— Да будет так. Я отправлю с тобой в город Саида. Он лучше всех нас знает городскую жизнь. И, если что-то случится, он найдет способ сообщить мне. Народ пустыни позаботиться о твоих детях и жене.
Кивнул аттабей, но остался серьезен.
— Расскажи мне о своем сыне, почтенный аль-Гуннаши. Скажи, сколько ему лет? Каков его характер? Взял ли он себе жену?
— Сын мой молод, друг мой, а от того чересчур порывист. Ему не хватает мудрости и степенности. Но сердце его доброе и преданное. Он верен народу пустыни. А если совершает глупости, то только от того, что не видит иного пути. Пустыня выбрала его своим доверенным лицом, а значит, со временем он займет мое место. И, надеюсь, когда придет мой час, я смогу со спокойным сердцем закрыть глаза.
— Я рад слышать такие слова, друг мой. И надеюсь, если случится горе, твой сын примет заботы о моей семье…
Тишина воцарилась в шатре. Ахнула и прикрыла рот ладонью Равия. Замер кади, понимая, о чем просит друг. И зная, что не откажет. Не посмеет. Долг стоит искупать. А женщина, подобная жене аттабея, станет настоящим сокровищем для народа пустыни. Она передаст знания. Будет исцелять. Заботиться. И даже если выйдет так, что не родит крепких сыновей — не беда. Детей можно завести и от другой.
— Да будет так, друг мой. Да будет так…
И лишь теперь разгладилось лицо аттабея. Успокоилось его сердце. Улеглась тревога. Теперь можно возвращаться в Аль-Хрус…
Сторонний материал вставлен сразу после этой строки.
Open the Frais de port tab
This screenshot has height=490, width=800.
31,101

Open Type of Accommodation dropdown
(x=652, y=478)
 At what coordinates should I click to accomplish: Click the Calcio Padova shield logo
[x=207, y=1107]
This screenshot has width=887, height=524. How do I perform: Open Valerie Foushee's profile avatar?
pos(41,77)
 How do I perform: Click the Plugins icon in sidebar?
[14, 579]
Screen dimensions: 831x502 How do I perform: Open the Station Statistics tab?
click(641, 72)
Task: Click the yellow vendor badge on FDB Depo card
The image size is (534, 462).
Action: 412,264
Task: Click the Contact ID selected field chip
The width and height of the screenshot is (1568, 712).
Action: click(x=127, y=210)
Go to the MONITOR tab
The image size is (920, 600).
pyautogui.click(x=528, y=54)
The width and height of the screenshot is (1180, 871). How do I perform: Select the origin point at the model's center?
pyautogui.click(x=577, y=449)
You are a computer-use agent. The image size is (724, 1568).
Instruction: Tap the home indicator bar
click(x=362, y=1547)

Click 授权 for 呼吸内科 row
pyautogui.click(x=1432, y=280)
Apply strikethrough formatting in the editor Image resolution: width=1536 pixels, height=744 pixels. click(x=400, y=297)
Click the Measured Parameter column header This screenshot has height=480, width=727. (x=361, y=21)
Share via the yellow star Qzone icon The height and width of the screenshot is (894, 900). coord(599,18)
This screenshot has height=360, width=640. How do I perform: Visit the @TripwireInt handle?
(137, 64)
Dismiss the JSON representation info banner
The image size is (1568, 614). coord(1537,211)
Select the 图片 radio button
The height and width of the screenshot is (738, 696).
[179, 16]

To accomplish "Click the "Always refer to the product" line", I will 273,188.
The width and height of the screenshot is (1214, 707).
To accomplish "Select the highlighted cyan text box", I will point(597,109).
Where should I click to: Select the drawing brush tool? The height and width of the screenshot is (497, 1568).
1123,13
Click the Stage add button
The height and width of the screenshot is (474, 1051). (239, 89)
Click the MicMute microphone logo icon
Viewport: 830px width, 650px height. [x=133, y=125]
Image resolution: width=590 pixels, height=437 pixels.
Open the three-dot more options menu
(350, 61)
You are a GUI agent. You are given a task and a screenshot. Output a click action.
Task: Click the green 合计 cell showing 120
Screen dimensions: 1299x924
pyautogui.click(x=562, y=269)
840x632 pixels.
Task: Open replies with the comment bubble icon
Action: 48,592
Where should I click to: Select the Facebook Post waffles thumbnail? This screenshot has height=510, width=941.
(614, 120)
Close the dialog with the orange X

…Мы покидали стоянку народа пустыни ранним утром. Карим не желал задерживаться дольше необходимого и спешил вернуться. Я радовалась, что все закончилось благополучно. Не было крови, скандалов и ссор. Муж выслушал мой рассказ, задал много вопросов, а затем долго говорил с кади. Он вернулся в нашу палатку лишь под утро. И теперь отряд собирался в дорогу, и вместе с нами складывали палатки кочевники.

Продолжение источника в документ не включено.